→ Work request 1
Write out the part of the passage on endoscopic PEG in critically ill patients between "This study has" and "with in-hospital mortality.", inclusive.
→ Work request 2
Extend the passage on endoscopic PEG in critically ill patients, starting after its last sentence.

→ Passage

-----

This study has several strengths, including a relatively large cohort focused exclusively on critically ill ICU patients undergoing endoscopic PEG. Detailed clinical, laboratory, and physiological data collected at the time of the procedure enabled a structured evaluation of factors independently associated with in-hospital mortality.
Study Limitations
Important limitations should be acknowledged. The retrospective single-center design introduces potential residual confounding and limits its generalizability. Although selected laboratory parameters were analyzed as proxies of physiological instability, standardized severity-of-illness scores were not consistently available, and we could not definitively distinguish between localized infection and septic shock at the time of PEG placement. Standardized nutritional risk assessments were not routinely documented. While the timing from ICU admission to PEG was evaluated, a detailed assessment of dynamic clinical stability at the time of procedural decision-making was not possible. Because only patients who ultimately underwent endoscopic PEG were included, selection bias related to institutional referral patterns and procedural thresholds cannot be excluded. Furthermore, the exclusion of surgical and radiologic gastrostomy cases limits the generalizability of these findings to endoscopic PEG. Finally, although the multivariable model demonstrated acceptable discrimination, it was not externally validated and should be interpreted as identifying high-risk clinical profiles rather than serving as a stand-alone prediction tool. Despite these limitations, this study identified objective markers associated with early in-hospital mortality and supports the need for structured risk stratification in critically ill patients considered for PEG. Prospective multicenter validation is required.

-----

→ Entries supplied

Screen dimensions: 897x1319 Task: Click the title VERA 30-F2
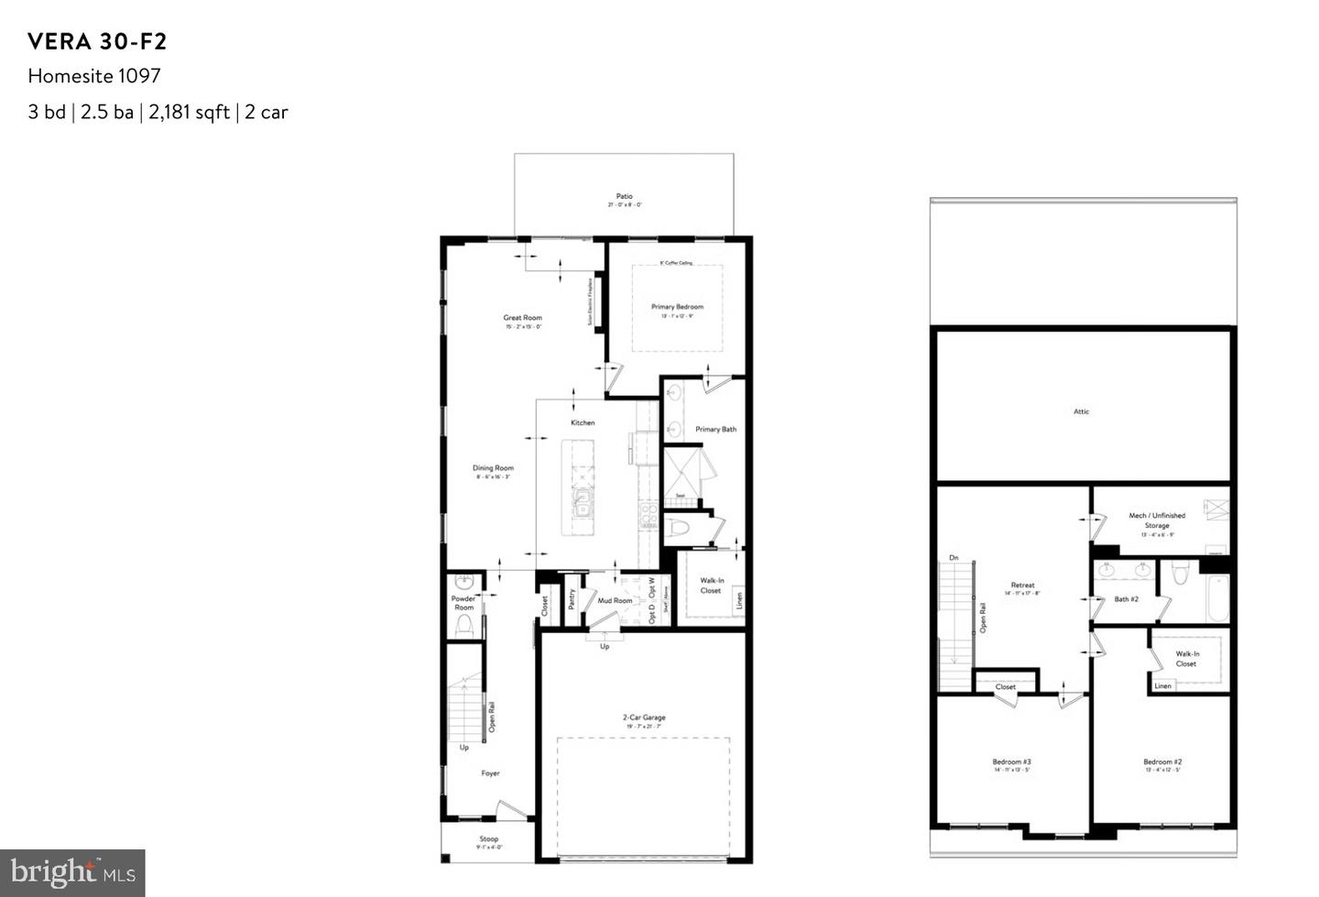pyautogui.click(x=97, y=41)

-----

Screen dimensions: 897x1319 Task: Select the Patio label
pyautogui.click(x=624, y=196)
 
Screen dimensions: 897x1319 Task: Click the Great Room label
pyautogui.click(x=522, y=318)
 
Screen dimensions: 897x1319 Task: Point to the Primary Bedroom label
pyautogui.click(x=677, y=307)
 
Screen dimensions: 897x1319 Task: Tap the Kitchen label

-----

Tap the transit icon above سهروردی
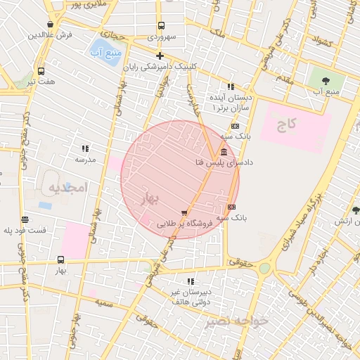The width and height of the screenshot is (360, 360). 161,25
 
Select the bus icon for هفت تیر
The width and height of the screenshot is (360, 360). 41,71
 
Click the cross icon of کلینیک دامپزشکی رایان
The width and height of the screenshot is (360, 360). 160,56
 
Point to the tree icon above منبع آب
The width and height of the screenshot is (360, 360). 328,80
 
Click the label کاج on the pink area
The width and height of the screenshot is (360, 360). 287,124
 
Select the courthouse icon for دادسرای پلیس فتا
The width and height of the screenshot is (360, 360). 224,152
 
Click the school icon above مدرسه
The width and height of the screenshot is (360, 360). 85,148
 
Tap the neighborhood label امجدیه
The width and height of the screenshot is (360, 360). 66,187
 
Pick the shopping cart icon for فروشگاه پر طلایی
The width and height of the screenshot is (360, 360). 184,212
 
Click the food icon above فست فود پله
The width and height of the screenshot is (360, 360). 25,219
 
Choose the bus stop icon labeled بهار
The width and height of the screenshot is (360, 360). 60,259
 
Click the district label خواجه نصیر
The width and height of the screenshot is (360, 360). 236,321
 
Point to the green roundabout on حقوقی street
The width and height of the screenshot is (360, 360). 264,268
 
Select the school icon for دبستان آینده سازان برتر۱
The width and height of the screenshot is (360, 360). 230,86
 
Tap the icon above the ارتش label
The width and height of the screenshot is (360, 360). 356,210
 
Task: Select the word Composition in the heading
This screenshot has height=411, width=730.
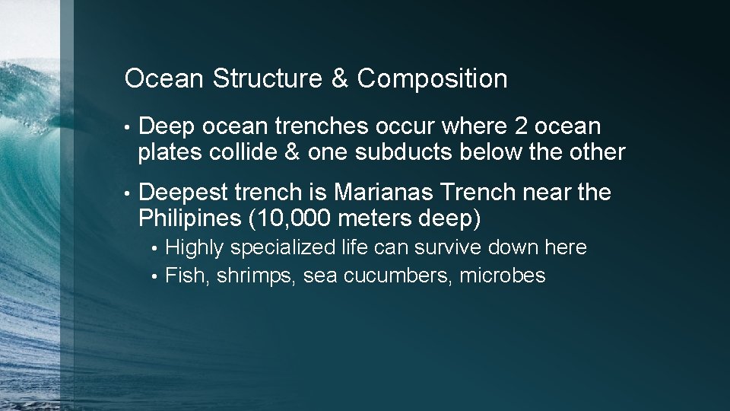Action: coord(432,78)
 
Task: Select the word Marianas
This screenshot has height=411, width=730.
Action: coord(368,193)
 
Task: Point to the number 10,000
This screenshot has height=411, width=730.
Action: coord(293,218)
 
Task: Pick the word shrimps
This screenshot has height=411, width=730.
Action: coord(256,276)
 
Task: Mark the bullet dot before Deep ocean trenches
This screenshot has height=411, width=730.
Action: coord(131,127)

-----

→ Exercise answer 1
This study has several strengths, including a relatively large cohort focused exclusively on critically ill ICU patients undergoing endoscopic PEG. Detailed clinical, laboratory, and physiological data collected at the time of the procedure enabled a structured evaluation of factors independently associated with in-hospital mortality.

→ Exercise answer 2
CONCLUSION
This study identified a distinct high-risk profile associated with in-hospital mortality among critically ill patients undergoing PEG, primarily characterized by active infection, severe hypoalbuminemia, and elevated urea levels, while prolonged intubation characterized a clinically more fragile subgroup. These objective markers may support structured risk stratification and more informed patient selection in intensive care settings.